Poland-Colombia. Poland is eliminated, Colombia stays in the race, and they looked really good doing it. Radamel Falcao's first-ever World Cup goal was well-deserved, but the real highlight of the match was not the goal by Juan Cuadrado (although he took it in stride, you might say), but rather the pass from James that gave Cuadrado the chance:


jonathan wilson on the lack of goals

This interests me particularly because it addresses something I've bitched about at every World Cup, yet thus far I've found this year's edition fairly compelling. ("World Cups tend to be defined as much by their storylines and drama as by the actual quality of the football and so far there has been plenty of that", writes Wilson.)
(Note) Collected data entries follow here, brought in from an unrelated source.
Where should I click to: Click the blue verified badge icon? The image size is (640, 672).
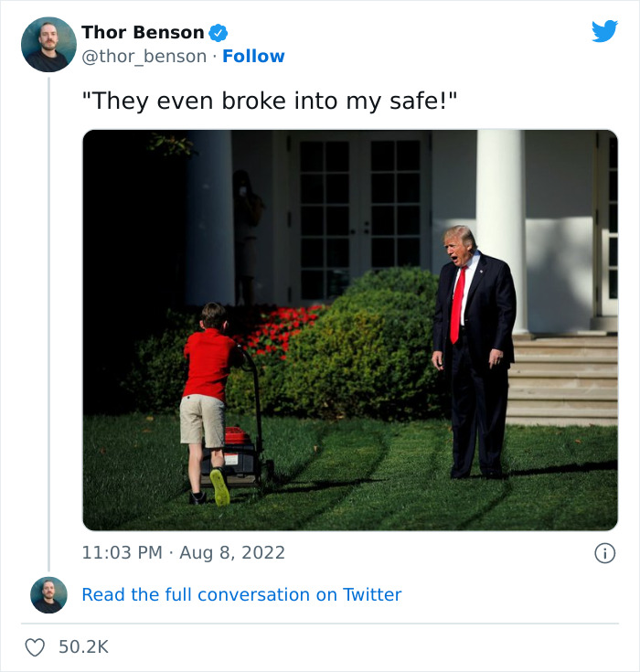coord(219,33)
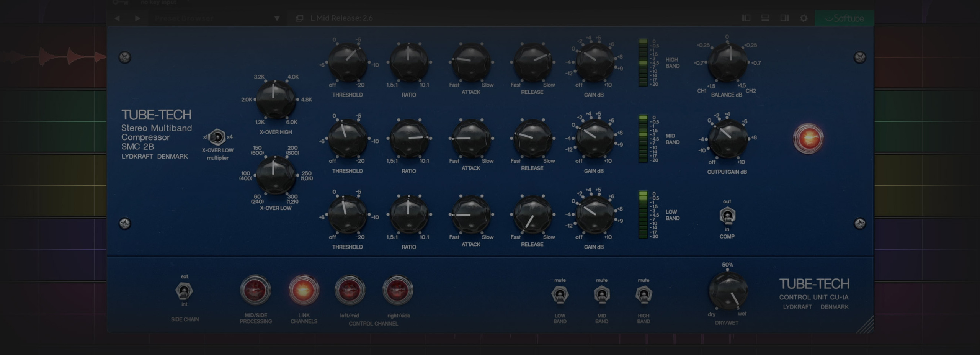Image resolution: width=980 pixels, height=355 pixels.
Task: Select the left/mid control channel button
Action: 350,290
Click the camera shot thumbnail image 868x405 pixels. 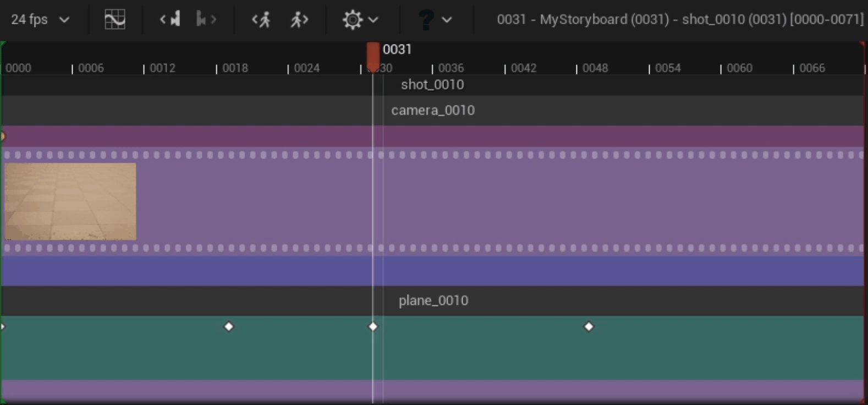click(x=70, y=201)
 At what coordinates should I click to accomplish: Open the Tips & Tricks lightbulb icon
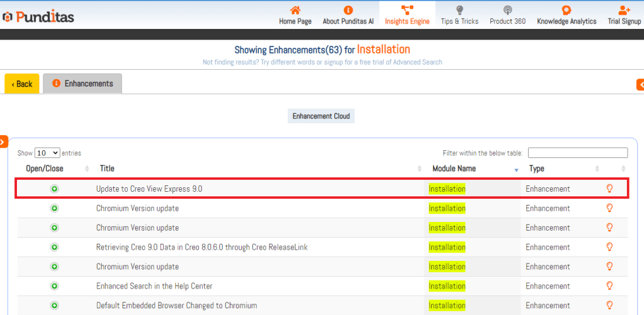[460, 10]
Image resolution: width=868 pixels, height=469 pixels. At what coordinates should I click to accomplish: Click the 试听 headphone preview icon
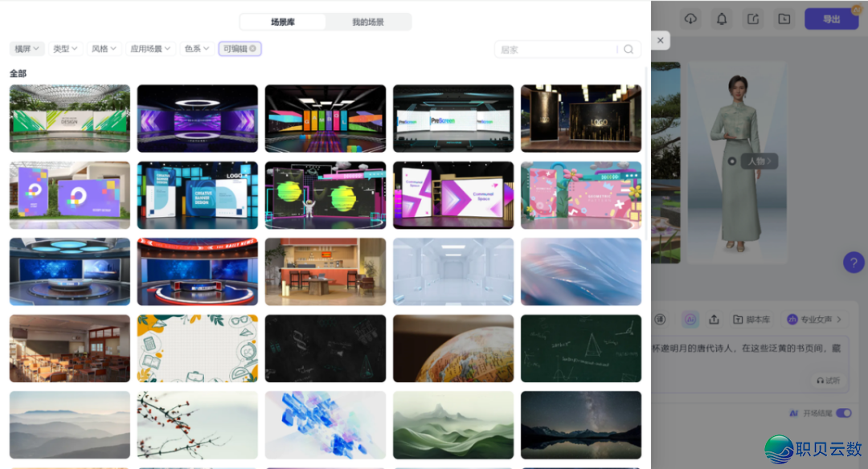[828, 381]
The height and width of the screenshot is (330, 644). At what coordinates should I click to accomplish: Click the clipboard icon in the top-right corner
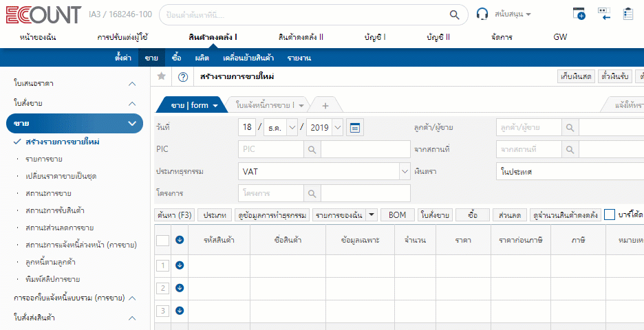pyautogui.click(x=627, y=14)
"World Cup’s lack of goals is down to issues that stretch back decades"

But goals, clearly, are an issue. The pattern has been clear for at least three decades and is predictable and natural. The lack of time available to coaches mean that they, naturally, make a priority of defensive structures over attacking ones: while an under-drilled attack can always conjure a goal from nothing, an under-drilled defence will always concede. Besides, defensive principles are relatively universal; much less adaptation is required than for attacks that can vary wildly....
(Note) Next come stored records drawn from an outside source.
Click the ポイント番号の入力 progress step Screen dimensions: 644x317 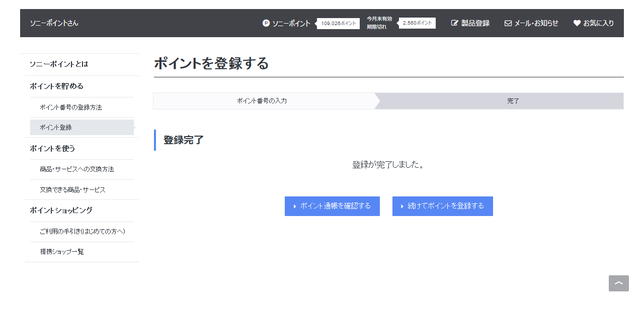262,101
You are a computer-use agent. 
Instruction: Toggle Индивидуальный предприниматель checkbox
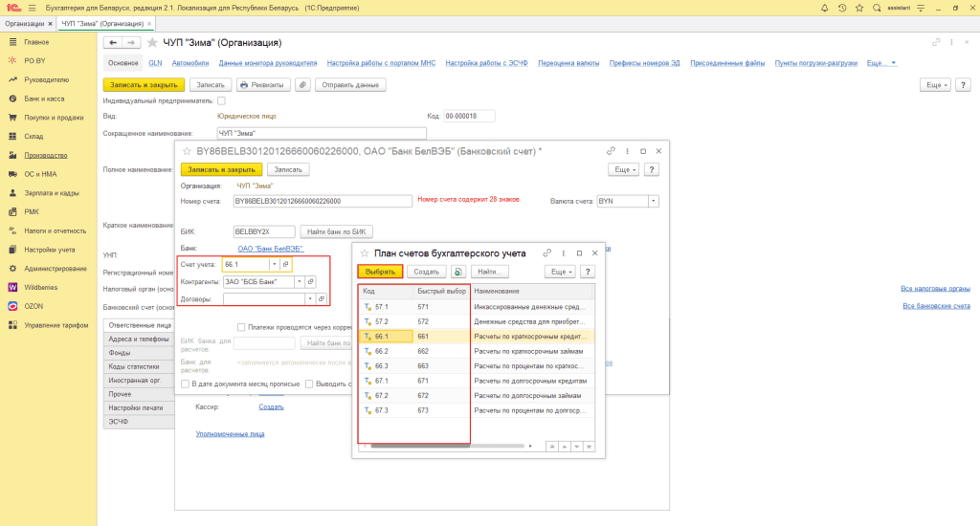tap(222, 99)
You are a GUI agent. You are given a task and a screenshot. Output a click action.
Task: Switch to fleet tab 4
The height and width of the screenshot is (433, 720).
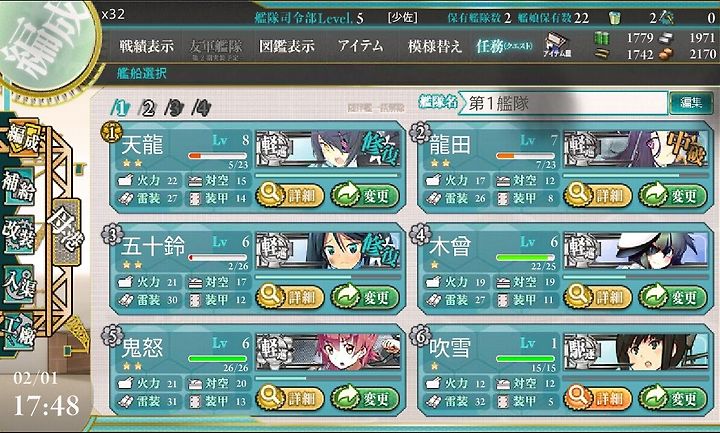click(201, 108)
That is not to blame those sides, who have a duty to do what they can within the laws of the game to achieve the best possible result. But it is perhaps to wonder how dangerous the pattern is for the general spectacle. It is an issue that has faced the World Cup for some time and will become even more prevalent after the expansion to 48 teams. It is an issue in football generally as the gulf between rich and poor grows ever greater and matches even within the same league become ever more unbalanced.